Remember, God allows troubles to either correct us or to teach us. He promises He will not give us more than we can bear. (1 Corinthians 10:13) and promises that these things are to glorify God and cause Christian growth in the believer. (2 Corinthians 4:17.)

Bear One Another’s Burdens

But we are also instructed to bear one another’s burdens. (Galatians 6:2) There are times when we are so overwhelmed by heartache, sadness, grief, disappointment, or fear that we need others to pray with us as we go through a trial.  God wants us to ‘rejoice with those who rejoice and weep with those who weep.’  (Romans 12:15)  People do not know to pray for you if you do not let them know that you need prayer.

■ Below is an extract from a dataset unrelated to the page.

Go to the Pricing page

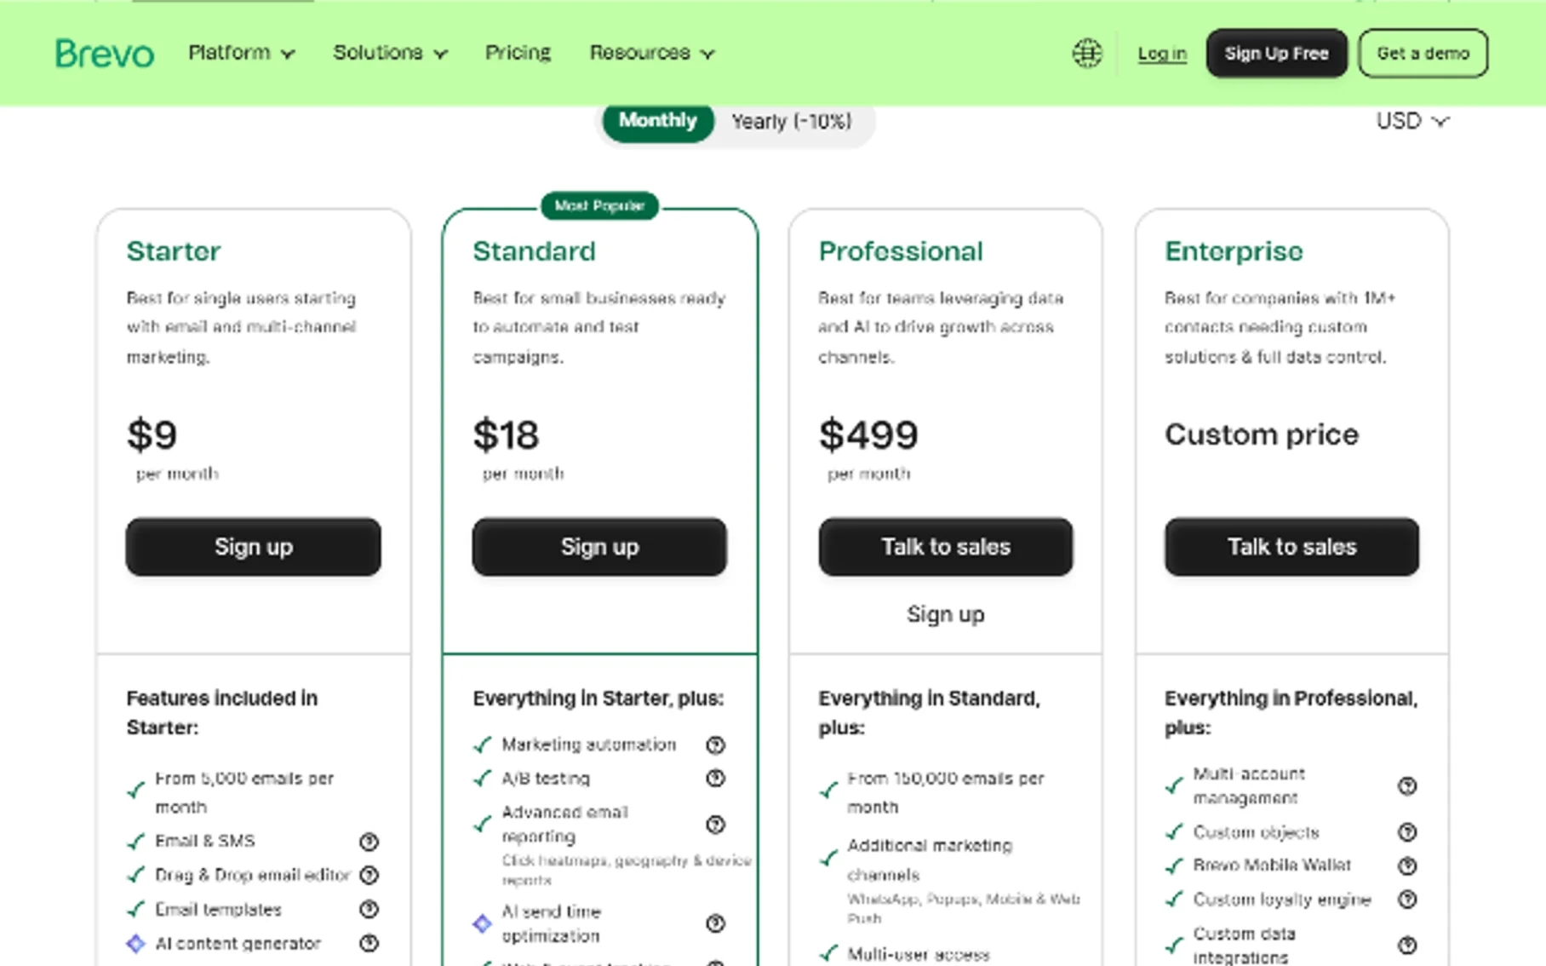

We have many first generation Christians in our church.  A number of them have been saved for only a few months and are excited to learn about Christ and godly living.  These dear brothers and sisters live their joys and trials in front of us.  If someone is having a rough week their burden is shared with the church family so we can all join in and pray with them.

Our pastors encourage a transparency which is both refreshing and challenging.  If I am struggling with something in my life and share that with others, won’t that case them to be discouraged?  I kind of had that idea for a long time.  If you are in leadership, you should appear as if you have it all together, regardless of any struggles you may be having.

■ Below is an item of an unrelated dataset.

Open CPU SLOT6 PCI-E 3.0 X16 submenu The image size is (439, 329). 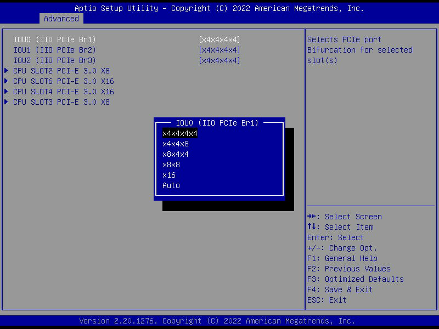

Without Me Ye Can Do Nothing

How does that model dependency on Christ?  It doesn’t!  If others cannot see that leaders as well as the average church attender must depend totally on Christ, we are not pointing people in the right direction.  Christ tells us in John 15:5, “Without me ye can do nothing.”  Nothing.   Not one thing.

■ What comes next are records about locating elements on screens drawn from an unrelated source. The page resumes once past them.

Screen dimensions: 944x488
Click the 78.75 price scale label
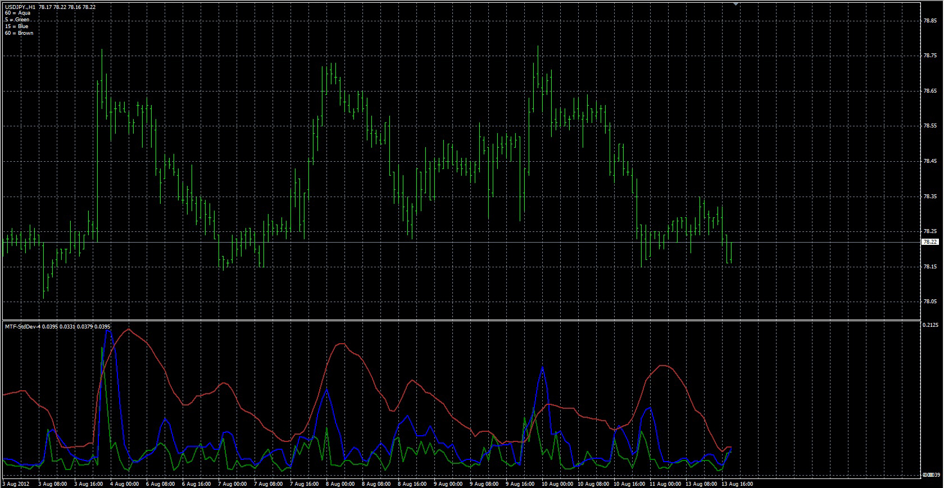tap(930, 56)
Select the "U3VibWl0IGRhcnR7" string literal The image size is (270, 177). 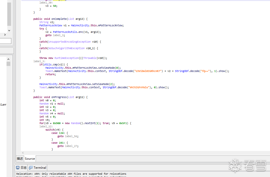point(148,71)
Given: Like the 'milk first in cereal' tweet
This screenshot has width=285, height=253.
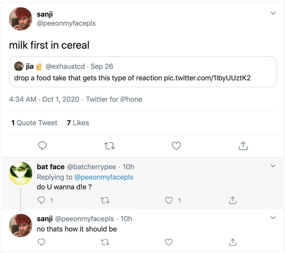Looking at the screenshot, I should [176, 145].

How to Connect with the Church Family

So what’s involved in bearing one another’s burdens?

Get to know one another.  Come to church.  Come to prayer meeting.  Invite people over or out for coffee.  Participate in special meetings, studies, and events sponsored by the church.  Take a few moments to talk with people after church.  We’re not typically going to meet someone and have them immediately pour out their burdens for us to share.  It takes a bit of time and effort to connect to people in the church.

If you are prevented from regularly attending church, ask for the church prayer sheet.  Contact one of the pastors and ask for your requests to be included on the weekly prayer sheet.   Make this a reciprocal ministry – you ask others to pray for your burdens, and you pray for theirs.  Make sure you understand enough to know who and what you are praying for.  Ask for updates when you see that person.  (If it’s something too personal just ask for an unspoken prayer request to be remembered – God knows what it is!)

Praying throughout the Day

Some people make lists and divide requests so some are prayed for each day.  Others pray for urgent matters of health and safety and others may remember requests as God brings a person or situation to mind.  When I am unable to sleep at night I often ask God if there is someone specific He wants me to pray for.  I pray as I drive along in the car or as I’m busy with mundane chores at home.  It’s not an exact science – we just need to be talking with God throughout the day.

So as we refine this process of showing compassion to each other by bearing one another’s burdens, let’s ask God to help us model our dependency on Christ as by praying for the needs of others as we ask them to pray for us.